У Заболоцкого же этот разгул материи увиден явно извне, как некий диковинный нарост на плоти бытия, многоцветный, поражающий богатством своих форм, в безумной экспансии готовый захватить всю жизнь от края до края, но чуждый природе вещей и потому обречённый исчезнуть так же внезапно, как и возник. Предстающий перед нами на пике своей активности (а автор любит изображать моменты массового торжества и места общих гуляний – свадьбы, рынки, рестораны, ярмарки и т.д.), этот шабаш плоти связан скорее с разложением, чем с самовосстановлением жизни, - он демоничен, угарен, отдаёт чертовщинкой. «Ад без ада, ад без демонов»,- пишет о нём И.Б. Роднянская <22>.

И под железный гром гитары
Подняв последний свой бокал,
Несутся бешеные пары
В нагие пропасти зеркал.
И вслед за ними по засадам,
Ополоумев от вытья,
Огромный дом, виляя задом,
Летит в пространство бытия.
[Свадьба, 56]

Изображённое поэтом набухающее тело мира извне и изнутри подвергается агрессии смерти. Неодухотворённая материя выглядит не столько противовесом, сколько аналогом марионеточной субтильности из сборно-разборной реальности Хармса. «Раблезианская» плоть мира на поверку оказывается неожиданно хрупкой: увечья, неожиданные смерти – постоянный мотив ранних стихов Заболоцкого. Этот мир накренён в сторону смерти, он заваливается, готовый рухнуть в небытие.
В отличие от карнавальной стихии, как её описывал Бахтин, - то есть торжествующей над любой ограниченностью, и в этом смысле – «умной», безграничной в своих возможностях и в этом отношении – сложной, - в отличие от неё, варево жизни по Заболоцкому скомпрометировано подчёркнутой примитивностью своего состава.
В «Столбцах» люди и вещи легко меняются местами: они в равной мере лишены какой-либо одухотворённости. Эта особенность художественного видения Николая Заболоцкого много раз подчёркивалась исследователями. Например, А.А. Кобринский отмечает, что «в «Свадьбе» изображённые яства и напитки очеловечены, а люди, их поедающие, наоборот, напоминают кушанья» <23>. Действительно, в стихах Заболоцкого они часто неразличимы:


Из кухни пышет дивным жаром.
Как золотые битюги,
Сегодня зреют там недаром
Ковриги, бабы, пироги.
[Свадьба, 55]

Здесь слово «бабы» может означать как блюдо, так тех, кто его готовит. В пользу первого говорит то, что это слово употреблено в перечне яств, в пользу второго – то, что женщины в этом тексте будут затем именоваться именно и только как «бабы».
□ □ □
_Задание 1_
Преобразуйте в таблицу Markdown с колонками «Номер» и «Строка записи» все записи, начиная со строки, которая содержит «Image resolution: width=700», и до самого конца записей. Пустые строки пропустите.
_Задание 2_
Продолжите отрывок о ранних стихах Заболоцкого после его последнего предложения.

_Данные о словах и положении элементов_
□ □ □
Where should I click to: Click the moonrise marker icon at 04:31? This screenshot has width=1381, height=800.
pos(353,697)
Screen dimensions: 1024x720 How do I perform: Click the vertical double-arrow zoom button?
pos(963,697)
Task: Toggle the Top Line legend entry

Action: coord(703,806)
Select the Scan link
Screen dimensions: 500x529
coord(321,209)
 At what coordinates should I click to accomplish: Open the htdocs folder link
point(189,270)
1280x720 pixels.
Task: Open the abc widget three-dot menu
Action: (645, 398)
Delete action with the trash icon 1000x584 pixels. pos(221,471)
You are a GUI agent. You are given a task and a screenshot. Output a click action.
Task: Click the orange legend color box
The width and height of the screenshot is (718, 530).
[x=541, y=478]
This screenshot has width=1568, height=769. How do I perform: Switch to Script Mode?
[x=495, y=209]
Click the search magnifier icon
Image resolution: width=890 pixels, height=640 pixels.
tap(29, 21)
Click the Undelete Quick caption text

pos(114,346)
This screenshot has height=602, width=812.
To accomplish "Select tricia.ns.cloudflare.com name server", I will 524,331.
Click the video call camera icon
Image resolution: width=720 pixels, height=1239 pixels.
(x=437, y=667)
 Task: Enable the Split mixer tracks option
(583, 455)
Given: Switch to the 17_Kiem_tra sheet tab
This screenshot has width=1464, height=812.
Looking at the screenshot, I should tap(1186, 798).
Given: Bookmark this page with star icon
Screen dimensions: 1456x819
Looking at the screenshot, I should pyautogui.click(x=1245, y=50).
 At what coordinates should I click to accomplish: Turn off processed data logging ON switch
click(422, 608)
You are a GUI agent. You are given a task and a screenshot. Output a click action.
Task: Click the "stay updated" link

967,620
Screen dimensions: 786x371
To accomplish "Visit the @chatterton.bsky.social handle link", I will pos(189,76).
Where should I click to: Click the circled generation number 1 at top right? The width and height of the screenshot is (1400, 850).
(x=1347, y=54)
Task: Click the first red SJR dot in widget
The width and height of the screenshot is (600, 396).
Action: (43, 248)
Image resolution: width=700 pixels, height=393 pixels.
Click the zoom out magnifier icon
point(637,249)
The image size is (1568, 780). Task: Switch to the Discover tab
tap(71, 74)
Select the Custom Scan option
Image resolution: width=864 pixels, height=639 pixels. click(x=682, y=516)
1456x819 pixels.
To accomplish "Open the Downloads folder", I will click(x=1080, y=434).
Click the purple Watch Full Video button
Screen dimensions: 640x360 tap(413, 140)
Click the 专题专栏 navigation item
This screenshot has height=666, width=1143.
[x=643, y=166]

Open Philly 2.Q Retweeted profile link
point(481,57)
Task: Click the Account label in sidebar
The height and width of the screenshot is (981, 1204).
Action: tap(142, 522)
□ □ □
_Ответ 1_
| Номер | Строка записи |
|---|---|
| 1 | Image resolution: width=700 pixels, height=393 pixels. |
| 2 | Click the zoom out magnifier icon |
| 3 | point(637,249) |
| 4 | The image size is (1568, 780). Task: Switch to the Discover tab |
| 5 | tap(71, 74) |
| 6 | Select the Custom Scan option |
| 7 | Image resolution: width=864 pixels, height=639 pixels. click(x=682, y=516) |
| 8 | 1456x819 pixels. |
| 9 | To accomplish "Open the Downloads folder", I will click(x=1080, y=434). |
| 10 | Click the purple Watch Full Video button |
| 11 | Screen dimensions: 640x360 tap(413, 140) |
| 12 | Click the 专题专栏 navigation item |
| 13 | This screenshot has height=666, width=1143. |
| 14 | [x=643, y=166] |
| 15 | Open Philly 2.Q Retweeted profile link |
| 16 | point(481,57) |
| 17 | Task: Click the Account label in sidebar |
| 18 | The height and width of the screenshot is (981, 1204). |
| 19 | Action: tap(142, 522) |

_Ответ 2_
Более того, вещи у Заболоцкого, в отличие от людей, ещё способны отвлечься от своей предметности и играть роль символов, преображаться в категории. Например, в «Ивановых» они задают пространственные координаты человеческого существования, его горизонтали и вертикали («Где стулья выстроились в ряд, / Где горка – словно Арарат» [Ивановы, 54]). Люди, напротив, если способны отрешаться от своей природы, то только уподобляясь предметам:

На карауле ночь густеет.
Стоит, как башня, часовой.
В его глазах одервенелых
Четырёхгранный вьётся штык…
[Часовой, 45]

Как плащ, летит его душа…
[Футбол, 39]

Материя воинственна и кажется неостановимой в своей экспансии, она претендует на то, чтобы до предела заполнить собой бытие, не оставляя места мыслительным и духовным формам. Всё, что не отяжелено материальной преизбыточностью, всё идеальное или просто разреженно-материальное в этой среде превращается в нежить. Так, в «Свадьбе» среди безумия распоясавшейся плоти выглядит совершенно лишним эфемерный «персонаж» - мораль:

Мясистых баб большая стая
Сидит вокруг, пером блистая,
И лысый венчик горностая
Венчает груди, ожирев
В поту столетних королев…
Прямые лысые мужья
Сидят, как выстрел из ружья,
Едва вытягивая шеи
Сквозь мяса жирные траншеи.
И пробиваясь сквозь хрусталь
Многообразно однозвучный,
Как сон земли благополучной,
Парит на крылышках мораль…
[Свадьба, 56]

Показательно, что всё бестелесное, чтобы попасть в этот мир, должно оплотниться и материализоваться, – хотя бы напоминать нечто материальное, пусть это и будет ущербная, недоразвитая плоть. Так, белая ночь из одноимённого стихотворения получает право появиться в тексте только уподобившись эмбриону из кунсткамеры (« И ночь, подобно самозванке, /Открыв молочные глаза, / Качается в спиртовой банке / И просится на небеса» [Белая ночь, 36]), звуки превращаются в птиц и цветы («Летает хохот попугаем…» [Белая ночь, 35]; «…Глухим орлом / Был первый звук. Он, грохнув, пал, / За ним второй орёл предстал…» [Бродячие музыканты, 66]; «…С цветочком музыки в руке» [Часовой, 45]) и т.д.
Алогичность этих образов и этих произведений очевидна, но имеет другие истоки, нежели у Введенского. В его случае она рождается из непреодолимого несоответствия между законами наличной и онтологической реальности, так что соблюдение законов одной оборачивается неизбежным нарушением норм другой. Художник, распознавая за декорацией внешнего мира черты подлинного, предпочитает то, что он называет «бессмыслицей» - логику, несовместимую с логикой эмпирии. Предметом художественного исследования у Введенского является реальное <24> бытие, а оно алогично в том смысле, что «на его территории» не действуют законы, сохраняющие силу в мире, непосредственно окружающем человека.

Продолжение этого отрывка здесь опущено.